- Marston on Soap Talk
- Born: July 9, 1975 Torrington, Connecticut, U.S.
- Died: November 11, 2015 (aged 40) Reno, Nevada, U.S.
- Occupations: Actor, producer
- Years active: 1996–2011
- Spouse: Rita Bias ​(m. 2006⁠–⁠2015)​

= Nathaniel Marston =

American actor (1975–2015)

Nathaniel Marston (July 9, 1975 – November 11, 2015) was an American actor and producer, known for his daytime roles on the CBS soap opera As the World Turns and ABC's One Life to Live.

==Early life==
Born on July 9, 1975, in Torrington, Connecticut, Marston lived in several states with his mother Elizabeth, an aspiring actress, before moving to Kauaʻi, Hawaii, at the age of three. When he was ten, they moved to San Diego, California. During the next several years he lived in Los Angeles and New York, returning to Los Angeles where he graduated from Beverly Hills High School.

==Career==
While working at a Beverly Hills bakery, Marston was "discovered" by a customer who happened to be an agent for William Morris. After appearing in several commercials, he was cast as Rosario Cappamezza in the feature film Love Is All There Is co-starring with Angelina Jolie, followed by a role in the film The Craft (1996). He then became a regular in the prime time television series Matt Waters in 1996.
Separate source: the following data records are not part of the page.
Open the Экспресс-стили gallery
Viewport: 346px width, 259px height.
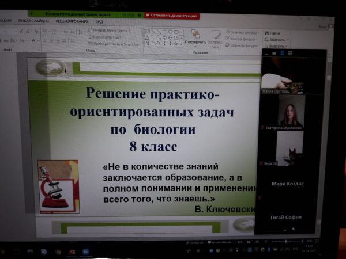pos(214,41)
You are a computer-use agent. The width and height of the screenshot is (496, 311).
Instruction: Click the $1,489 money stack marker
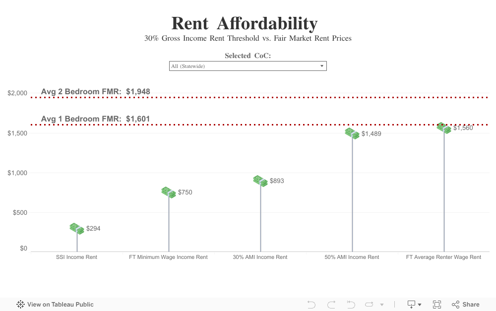[352, 133]
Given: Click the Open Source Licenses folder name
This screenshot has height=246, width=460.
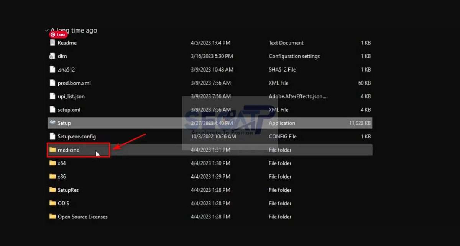Looking at the screenshot, I should 82,217.
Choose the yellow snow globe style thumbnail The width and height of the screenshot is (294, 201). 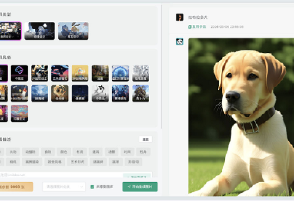(x=80, y=73)
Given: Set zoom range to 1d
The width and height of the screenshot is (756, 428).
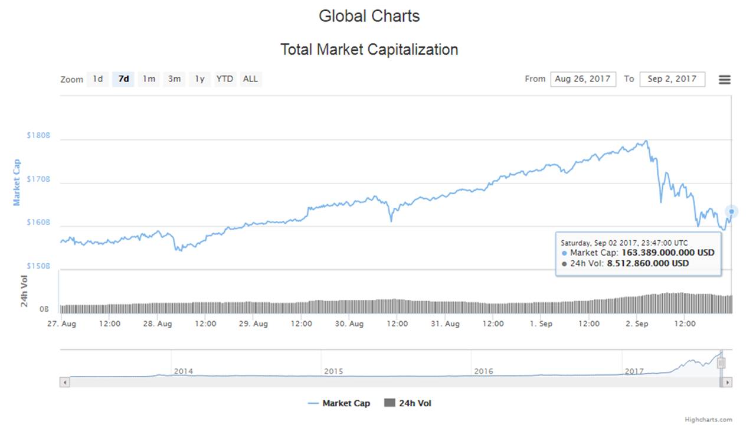Looking at the screenshot, I should tap(97, 79).
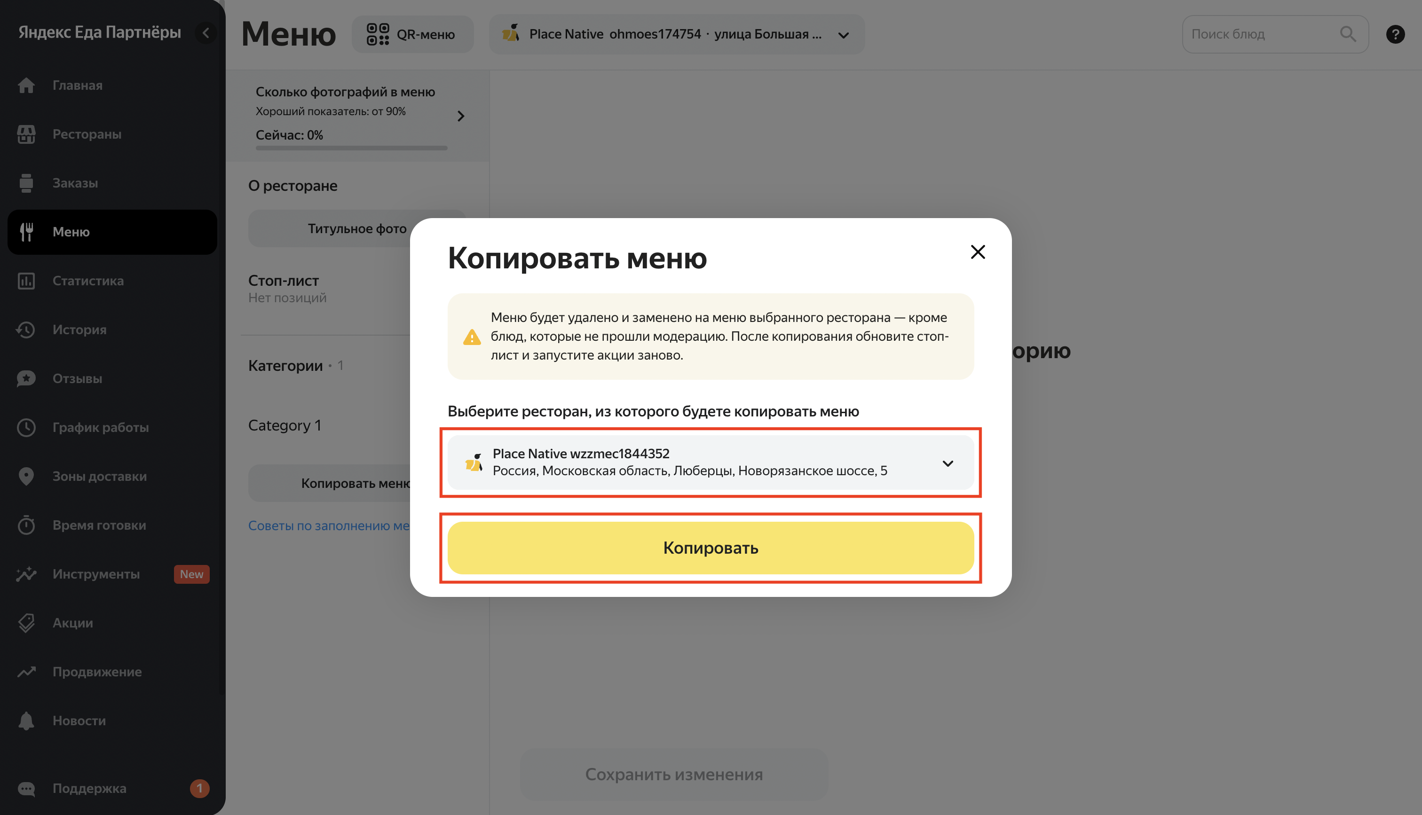1422x815 pixels.
Task: Click the Новости bell icon
Action: pyautogui.click(x=26, y=720)
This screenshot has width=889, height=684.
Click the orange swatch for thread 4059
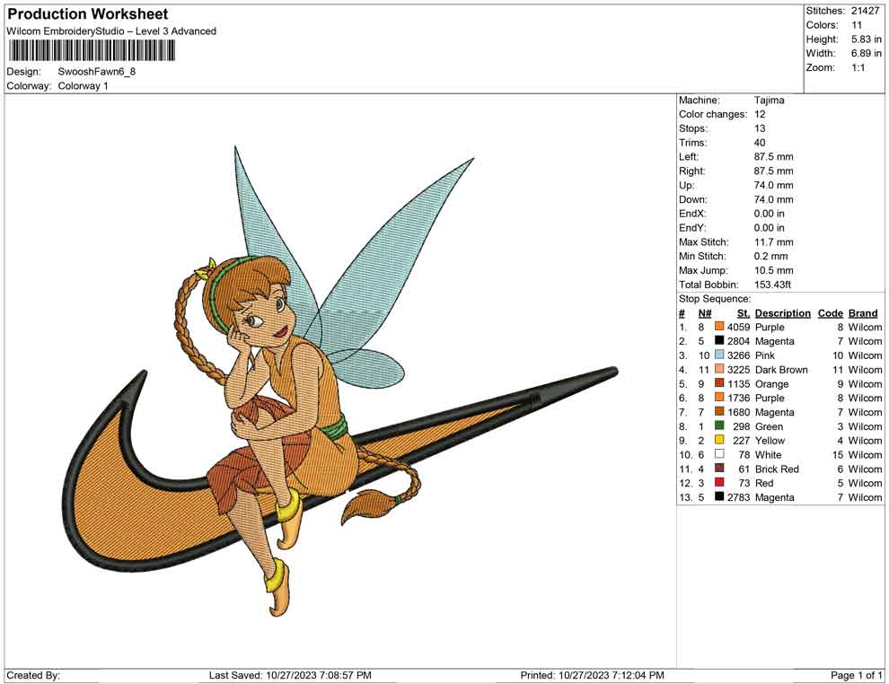click(x=719, y=328)

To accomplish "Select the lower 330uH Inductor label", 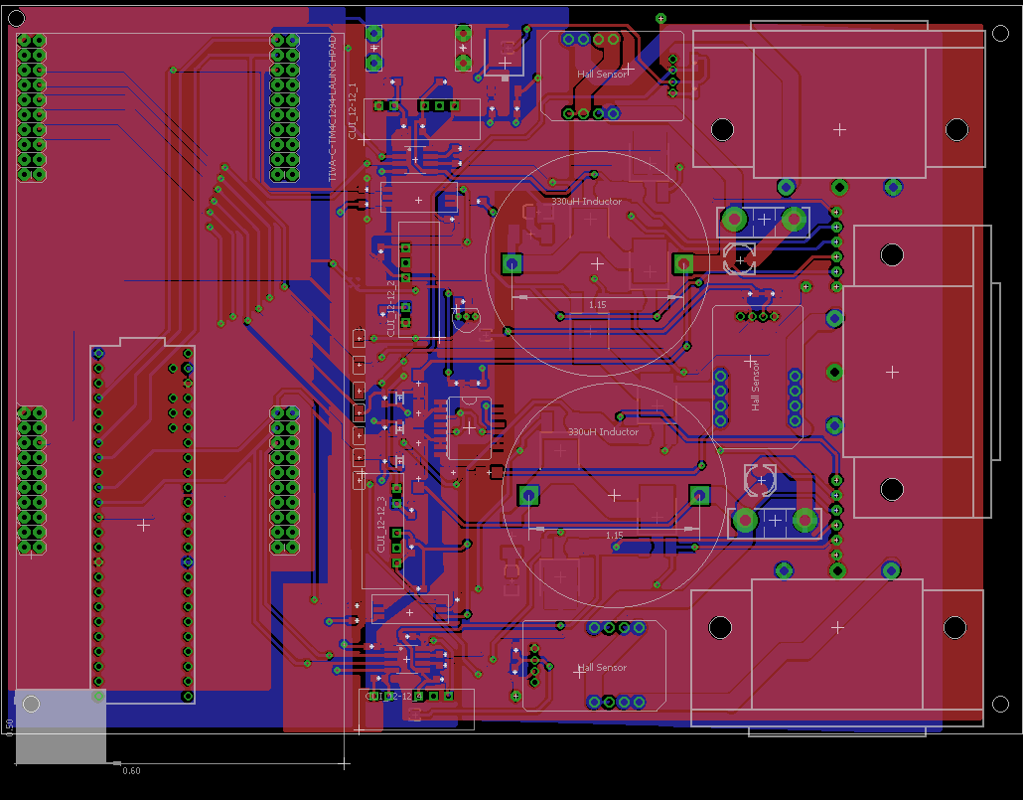I will click(604, 432).
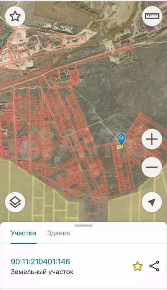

Marston appeared as Eddie Silva on the CBS soap opera As the World Turns from 1998 to 2000. The role earned him a Soap Opera Digest Award nomination for "Outstanding Male Newcomer."

He next portrayed Al Holden on the ABC soap opera One Life to Live from 2001 to 2003, and then subsequently played Dr. Michael McBain on the series from 2004 to 2007.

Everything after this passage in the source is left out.